Autres noms dans cet univers fermé, celui du photojournaliste Ilgar Djafarov. En 2020, deux de ses photos avaient été récompensées lors du concours international The Empire State, tenu à New York. Un concours prestigieux auquel plus de 600 photographes, issus de 70 pays ont pris part. Un succès appelant généralement d’autres, le photojournaliste azerbaidjanais remporta, la même année, la médaille d’or lors du 6ème concours photo « Through the Lens International Salon », tenu en Inde. Une manifestation au cours de laquelle pas moins de 4.800 photos ont été présentées, soumises par 260 auteurs originaires de 49 pays. Et comme le dit l’adage : « Jamais deux sans trois », Ilgar Djafarov remporta, au cours de cette même année 2020, une nouvelle médaille d’or au concours international de photo « Beauty of face and body » tenu à Belgrade.

Trait d’union entre l’Occident et l’Orient, au pied du Caucase et au bord de la mer Caspienne, l’Azerbaïdjan est un ancestral et naturel carrefour de civilisations et de cultures.

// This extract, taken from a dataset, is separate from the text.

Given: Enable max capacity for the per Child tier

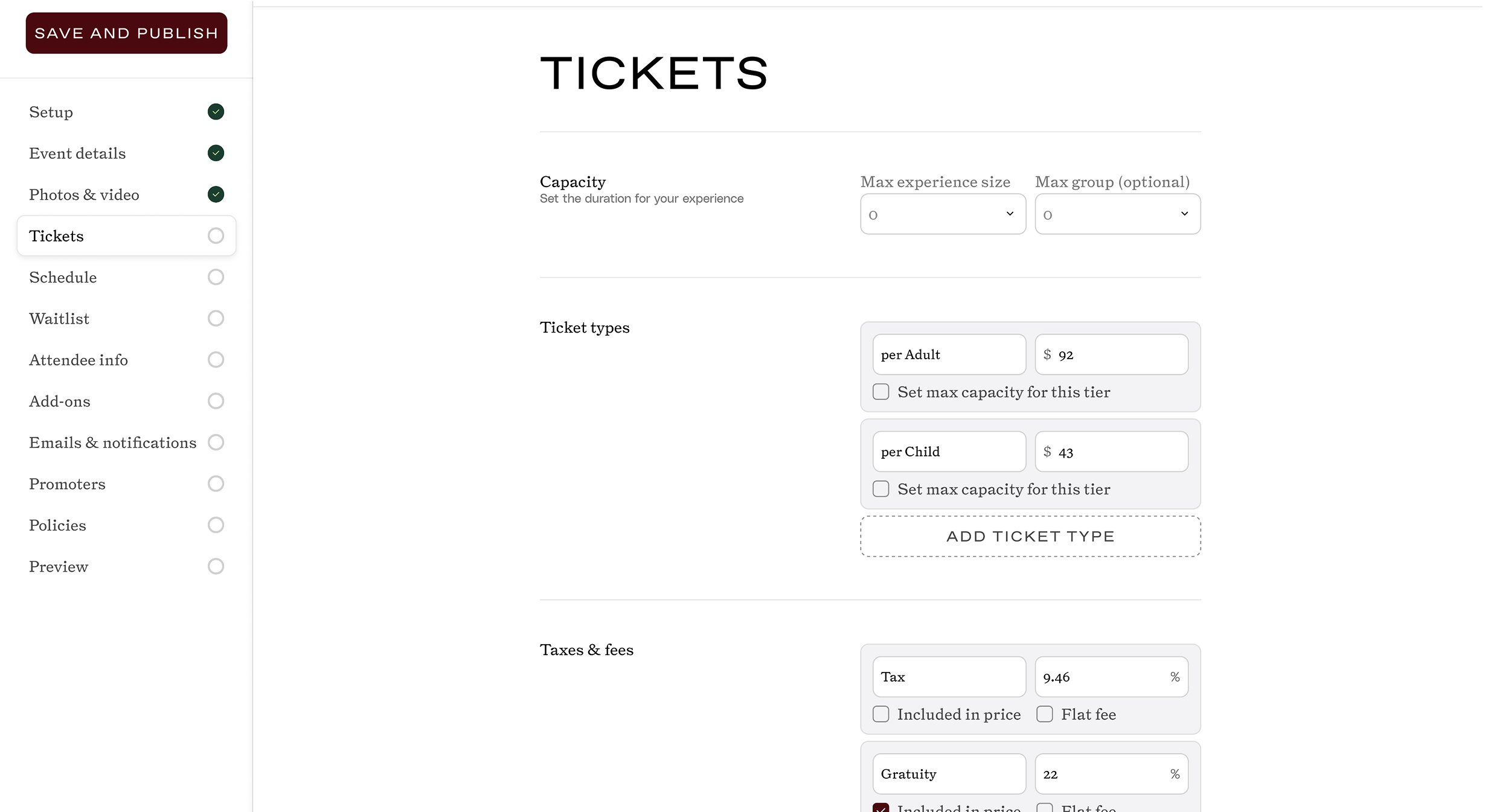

Aujourd’hui, ce pays, aux mille et un artistes, développe sa propre identité artistique, tout en demeurant marqué par un passé millénaire fascinant dont il est parfaitement conscient et qu’il s’attache à promouvoir de la plus belle façon.

La Fondation Heydar Aliyev a organisé le 1er Festival International des Arts dans le cadre du festival de musique « Khari Bulbul » qui se tiendra désormais chaque printemps à Choucha, ville ruinée par les combats, dont la reconstruction a déjà commencé.
32 artistes de 13 pays : l’Estonie, la Jordanie, l’Irak, Israël, la Lettonie, le Maroc, les Pays-Bas, le Pakistan, la Roumanie, la Turquie, l’Ukraine et la Grèce, ont témoigné, à travers des œuvres uniques, de ce qu’ils ont vu dans les territoires azerbaïdjanais libérés.
Choucha vient d’ailleurs d’être nommée par l’ICESCO (Organisation Islamique de Education, de la Science et de la Culture) « capitale culturelle du monde islamique ».